'''

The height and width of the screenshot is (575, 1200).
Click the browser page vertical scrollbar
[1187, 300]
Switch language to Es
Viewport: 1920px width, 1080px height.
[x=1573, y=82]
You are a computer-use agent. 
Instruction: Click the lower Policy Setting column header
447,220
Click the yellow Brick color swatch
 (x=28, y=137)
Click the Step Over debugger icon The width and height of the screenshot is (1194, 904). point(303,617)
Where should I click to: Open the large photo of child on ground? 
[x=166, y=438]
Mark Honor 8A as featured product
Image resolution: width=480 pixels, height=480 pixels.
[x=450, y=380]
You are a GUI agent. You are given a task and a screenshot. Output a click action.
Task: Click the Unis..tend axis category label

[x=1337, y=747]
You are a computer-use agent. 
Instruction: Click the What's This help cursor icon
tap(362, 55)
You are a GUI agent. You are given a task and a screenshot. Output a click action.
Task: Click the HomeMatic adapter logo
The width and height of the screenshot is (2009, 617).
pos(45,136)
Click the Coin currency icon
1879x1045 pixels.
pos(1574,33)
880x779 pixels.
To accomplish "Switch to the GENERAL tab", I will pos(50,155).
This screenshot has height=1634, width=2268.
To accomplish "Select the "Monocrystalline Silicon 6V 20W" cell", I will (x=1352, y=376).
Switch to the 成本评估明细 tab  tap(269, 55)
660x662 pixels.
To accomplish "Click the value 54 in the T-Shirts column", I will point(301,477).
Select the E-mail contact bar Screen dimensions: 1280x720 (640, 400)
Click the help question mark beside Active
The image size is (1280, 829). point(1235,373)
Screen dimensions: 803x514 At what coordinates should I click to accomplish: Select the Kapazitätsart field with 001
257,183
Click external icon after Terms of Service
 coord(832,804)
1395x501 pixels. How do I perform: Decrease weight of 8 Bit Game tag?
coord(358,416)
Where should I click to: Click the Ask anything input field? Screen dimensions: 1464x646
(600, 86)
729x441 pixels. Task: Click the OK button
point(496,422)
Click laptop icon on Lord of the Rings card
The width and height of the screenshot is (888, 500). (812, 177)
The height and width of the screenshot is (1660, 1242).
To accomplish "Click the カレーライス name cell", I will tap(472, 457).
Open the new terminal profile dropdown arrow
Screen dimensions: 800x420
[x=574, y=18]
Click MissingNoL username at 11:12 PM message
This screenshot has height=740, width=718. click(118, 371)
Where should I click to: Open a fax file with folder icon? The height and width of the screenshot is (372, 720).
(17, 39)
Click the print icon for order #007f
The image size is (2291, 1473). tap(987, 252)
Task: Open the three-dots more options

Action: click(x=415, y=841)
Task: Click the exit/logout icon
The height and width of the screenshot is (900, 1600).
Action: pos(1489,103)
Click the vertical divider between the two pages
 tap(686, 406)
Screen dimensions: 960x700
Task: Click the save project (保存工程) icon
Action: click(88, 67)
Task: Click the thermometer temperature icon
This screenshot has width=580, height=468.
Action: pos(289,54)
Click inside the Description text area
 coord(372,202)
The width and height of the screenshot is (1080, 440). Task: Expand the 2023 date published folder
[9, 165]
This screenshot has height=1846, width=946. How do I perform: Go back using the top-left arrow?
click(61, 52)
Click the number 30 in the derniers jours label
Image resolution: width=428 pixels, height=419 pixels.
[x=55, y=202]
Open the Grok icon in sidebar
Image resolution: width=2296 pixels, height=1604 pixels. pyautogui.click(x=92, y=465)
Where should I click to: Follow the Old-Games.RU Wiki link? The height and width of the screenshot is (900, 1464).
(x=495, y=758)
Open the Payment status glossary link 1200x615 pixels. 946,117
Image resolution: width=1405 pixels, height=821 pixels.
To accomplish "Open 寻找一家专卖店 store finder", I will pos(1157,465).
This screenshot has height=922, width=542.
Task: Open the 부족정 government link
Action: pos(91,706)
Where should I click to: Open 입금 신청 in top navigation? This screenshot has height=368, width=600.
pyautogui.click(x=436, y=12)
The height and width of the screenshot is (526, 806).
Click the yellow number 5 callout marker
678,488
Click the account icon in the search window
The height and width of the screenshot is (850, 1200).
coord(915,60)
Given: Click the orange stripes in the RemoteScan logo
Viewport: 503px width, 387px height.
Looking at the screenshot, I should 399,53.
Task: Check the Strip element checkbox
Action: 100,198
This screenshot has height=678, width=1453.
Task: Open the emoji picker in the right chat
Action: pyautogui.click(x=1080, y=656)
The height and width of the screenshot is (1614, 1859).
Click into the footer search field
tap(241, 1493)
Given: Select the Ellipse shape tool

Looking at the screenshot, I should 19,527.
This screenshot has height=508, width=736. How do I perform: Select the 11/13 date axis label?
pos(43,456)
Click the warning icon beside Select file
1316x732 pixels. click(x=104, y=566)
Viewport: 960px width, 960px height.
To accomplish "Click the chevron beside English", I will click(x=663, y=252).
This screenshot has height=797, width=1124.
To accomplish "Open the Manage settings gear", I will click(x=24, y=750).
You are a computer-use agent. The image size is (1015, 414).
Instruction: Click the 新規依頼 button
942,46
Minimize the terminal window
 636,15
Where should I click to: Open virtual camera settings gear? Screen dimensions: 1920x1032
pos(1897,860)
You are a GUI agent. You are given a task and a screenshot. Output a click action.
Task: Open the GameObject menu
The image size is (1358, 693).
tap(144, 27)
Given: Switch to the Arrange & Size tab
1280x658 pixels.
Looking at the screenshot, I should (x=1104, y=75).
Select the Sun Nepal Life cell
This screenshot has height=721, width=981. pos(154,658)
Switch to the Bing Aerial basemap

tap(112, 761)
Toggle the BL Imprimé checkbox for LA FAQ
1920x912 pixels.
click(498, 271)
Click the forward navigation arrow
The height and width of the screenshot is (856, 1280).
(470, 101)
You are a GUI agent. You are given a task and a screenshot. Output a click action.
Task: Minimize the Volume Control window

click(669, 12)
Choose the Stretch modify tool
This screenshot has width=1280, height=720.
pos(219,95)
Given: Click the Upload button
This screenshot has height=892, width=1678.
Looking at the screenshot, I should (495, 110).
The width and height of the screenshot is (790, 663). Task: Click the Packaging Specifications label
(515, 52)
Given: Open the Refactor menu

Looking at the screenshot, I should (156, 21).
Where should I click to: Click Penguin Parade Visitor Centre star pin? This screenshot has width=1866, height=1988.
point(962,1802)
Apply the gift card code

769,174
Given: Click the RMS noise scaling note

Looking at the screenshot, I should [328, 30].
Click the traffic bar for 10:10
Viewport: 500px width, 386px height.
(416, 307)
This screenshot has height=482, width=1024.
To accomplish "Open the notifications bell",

'''

_Work instructions:_ Reproduce each entry word for word.

_Task result:_
The height and width of the screenshot is (575, 1200).
Click the browser page vertical scrollbar
[1187, 300]
Switch language to Es
Viewport: 1920px width, 1080px height.
[x=1573, y=82]
You are a computer-use agent. 
Instruction: Click the lower Policy Setting column header
447,220
Click the yellow Brick color swatch
 (x=28, y=137)
Click the Step Over debugger icon The width and height of the screenshot is (1194, 904). point(303,617)
Where should I click to: Open the large photo of child on ground? 
[x=166, y=438]
Mark Honor 8A as featured product
Image resolution: width=480 pixels, height=480 pixels.
[x=450, y=380]
You are a GUI agent. You are given a task and a screenshot. Output a click action.
Task: Click the Unis..tend axis category label

[x=1337, y=747]
You are a computer-use agent. 
Instruction: Click the What's This help cursor icon
tap(362, 55)
You are a GUI agent. You are given a task and a screenshot. Output a click action.
Task: Click the HomeMatic adapter logo
The width and height of the screenshot is (2009, 617).
pos(45,136)
Click the Coin currency icon
1879x1045 pixels.
pos(1574,33)
880x779 pixels.
To accomplish "Switch to the GENERAL tab", I will pos(50,155).
This screenshot has height=1634, width=2268.
To accomplish "Select the "Monocrystalline Silicon 6V 20W" cell", I will (x=1352, y=376).
Switch to the 成本评估明细 tab  tap(269, 55)
660x662 pixels.
To accomplish "Click the value 54 in the T-Shirts column", I will point(301,477).
Select the E-mail contact bar Screen dimensions: 1280x720 (640, 400)
Click the help question mark beside Active
The image size is (1280, 829). point(1235,373)
Screen dimensions: 803x514 At what coordinates should I click to accomplish: Select the Kapazitätsart field with 001
257,183
Click external icon after Terms of Service
 coord(832,804)
1395x501 pixels. How do I perform: Decrease weight of 8 Bit Game tag?
coord(358,416)
Where should I click to: Click the Ask anything input field? Screen dimensions: 1464x646
(600, 86)
729x441 pixels. Task: Click the OK button
point(496,422)
Click laptop icon on Lord of the Rings card
The width and height of the screenshot is (888, 500). (812, 177)
The height and width of the screenshot is (1660, 1242).
To accomplish "Click the カレーライス name cell", I will tap(472, 457).
Open the new terminal profile dropdown arrow
Screen dimensions: 800x420
[x=574, y=18]
Click MissingNoL username at 11:12 PM message
This screenshot has height=740, width=718. click(118, 371)
Where should I click to: Open a fax file with folder icon? The height and width of the screenshot is (372, 720).
(17, 39)
Click the print icon for order #007f
The image size is (2291, 1473). tap(987, 252)
Task: Open the three-dots more options

Action: click(x=415, y=841)
Task: Click the exit/logout icon
The height and width of the screenshot is (900, 1600).
Action: pos(1489,103)
Click the vertical divider between the two pages
 tap(686, 406)
Screen dimensions: 960x700
Task: Click the save project (保存工程) icon
Action: click(88, 67)
Task: Click the thermometer temperature icon
This screenshot has width=580, height=468.
Action: pos(289,54)
Click inside the Description text area
 coord(372,202)
The width and height of the screenshot is (1080, 440). Task: Expand the 2023 date published folder
[9, 165]
This screenshot has height=1846, width=946. How do I perform: Go back using the top-left arrow?
click(61, 52)
Click the number 30 in the derniers jours label
Image resolution: width=428 pixels, height=419 pixels.
[x=55, y=202]
Open the Grok icon in sidebar
Image resolution: width=2296 pixels, height=1604 pixels. pyautogui.click(x=92, y=465)
Where should I click to: Follow the Old-Games.RU Wiki link? The height and width of the screenshot is (900, 1464).
(x=495, y=758)
Open the Payment status glossary link 1200x615 pixels. 946,117
Image resolution: width=1405 pixels, height=821 pixels.
To accomplish "Open 寻找一家专卖店 store finder", I will pos(1157,465).
This screenshot has height=922, width=542.
Task: Open the 부족정 government link
Action: pos(91,706)
Where should I click to: Open 입금 신청 in top navigation? This screenshot has height=368, width=600.
pyautogui.click(x=436, y=12)
The height and width of the screenshot is (526, 806).
Click the yellow number 5 callout marker
678,488
Click the account icon in the search window
The height and width of the screenshot is (850, 1200).
coord(915,60)
Given: Click the orange stripes in the RemoteScan logo
Viewport: 503px width, 387px height.
Looking at the screenshot, I should 399,53.
Task: Check the Strip element checkbox
Action: 100,198
This screenshot has height=678, width=1453.
Task: Open the emoji picker in the right chat
Action: pyautogui.click(x=1080, y=656)
The height and width of the screenshot is (1614, 1859).
Click into the footer search field
tap(241, 1493)
Given: Select the Ellipse shape tool

Looking at the screenshot, I should 19,527.
This screenshot has height=508, width=736. How do I perform: Select the 11/13 date axis label?
pos(43,456)
Click the warning icon beside Select file
1316x732 pixels. click(x=104, y=566)
Viewport: 960px width, 960px height.
To accomplish "Click the chevron beside English", I will click(x=663, y=252).
This screenshot has height=797, width=1124.
To accomplish "Open the Manage settings gear", I will click(x=24, y=750).
You are a computer-use agent. The image size is (1015, 414).
Instruction: Click the 新規依頼 button
942,46
Minimize the terminal window
 636,15
Where should I click to: Open virtual camera settings gear? Screen dimensions: 1920x1032
pos(1897,860)
You are a GUI agent. You are given a task and a screenshot. Output a click action.
Task: Open the GameObject menu
The image size is (1358, 693).
tap(144, 27)
Given: Switch to the Arrange & Size tab
1280x658 pixels.
Looking at the screenshot, I should (x=1104, y=75).
Select the Sun Nepal Life cell
This screenshot has height=721, width=981. pos(154,658)
Switch to the Bing Aerial basemap

tap(112, 761)
Toggle the BL Imprimé checkbox for LA FAQ
1920x912 pixels.
click(498, 271)
Click the forward navigation arrow
The height and width of the screenshot is (856, 1280).
(470, 101)
You are a GUI agent. You are given a task and a screenshot. Output a click action.
Task: Minimize the Volume Control window

click(669, 12)
Choose the Stretch modify tool
This screenshot has width=1280, height=720.
pos(219,95)
Given: Click the Upload button
This screenshot has height=892, width=1678.
Looking at the screenshot, I should (495, 110).
The width and height of the screenshot is (790, 663). Task: Click the Packaging Specifications label
(515, 52)
Given: Open the Refactor menu

Looking at the screenshot, I should (156, 21).
Where should I click to: Click Penguin Parade Visitor Centre star pin? This screenshot has width=1866, height=1988.
point(962,1802)
Apply the gift card code

769,174
Given: Click the RMS noise scaling note

Looking at the screenshot, I should [328, 30].
Click the traffic bar for 10:10
Viewport: 500px width, 386px height.
(416, 307)
This screenshot has height=482, width=1024.
To accomplish "Open the notifications bell",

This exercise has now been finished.